Over 500 clowns gathered in Mexico yesterday for a laughing convention, where they just laughed non-stop for hours on end. Meanwhile, in surrounding areas, reports of people waking up in a world ripped from their own childhood nightmares skyrocketed.
Fu Bingli set a new one-fingered push-up world record by completing 12 full push-ups with one finger. When questioned later, the rest of the world commented, "Really? Only 12? I mean, it’s impressive. I couldn’t do it. I thought it would be more than 12 though. If you asked me what the world record for one-fingered push-ups was, I’d probably guess, like, 40 or so. I dunno. I guess I just underestimated the difficulty of it. Well, good for that kung fu guy though. That’s great. I bet I know how he’s gonna use that finger tonight, am I right?! Am I right?!!"

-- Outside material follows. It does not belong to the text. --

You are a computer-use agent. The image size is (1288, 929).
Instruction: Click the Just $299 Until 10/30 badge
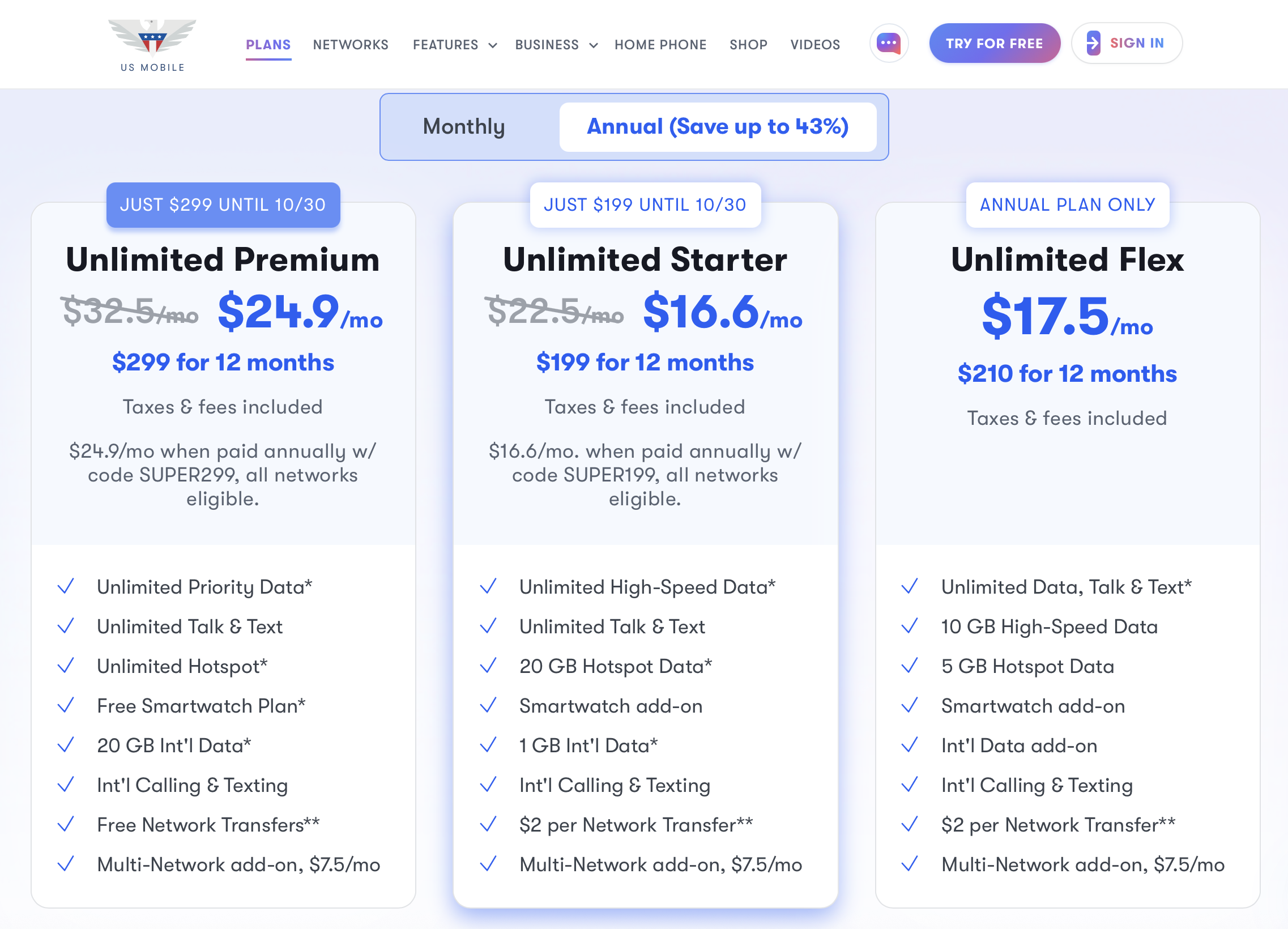click(x=223, y=205)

An aviation museum in Ohio thought they had a strand of Amelia Earhardt’s hair in their possession for 23 years, but it turned out to be a piece of thread. Officials are now investigating how a puppet was able to become a famous aviator, and just what else our dexterous dummy counterparts are actually capable of.
A Chinese Girl’s body is being rapidly covered by a skin disease of some sort that resembles cow hide. Doctor’s believe that it’s the result of a hereditary disease that basically causes normal moles to grow out of control. In a related story, every Furry Convention for the rest of time will now be taking place in China.
A pair of Florida police officers were training their drug-sniffing dogs when their training kit’s cocaine stash went missing. One of the officers was called away from the training, and upon returning to the hotel where the training was taking place, the police dogs were extremely energetic and had destroyed the hotel room that they were staying in, and the officers could not locate the 2 grams of cocaine that they had hidden for the dogs to find. In other news, those two dogs ate that f*ckin’ coke.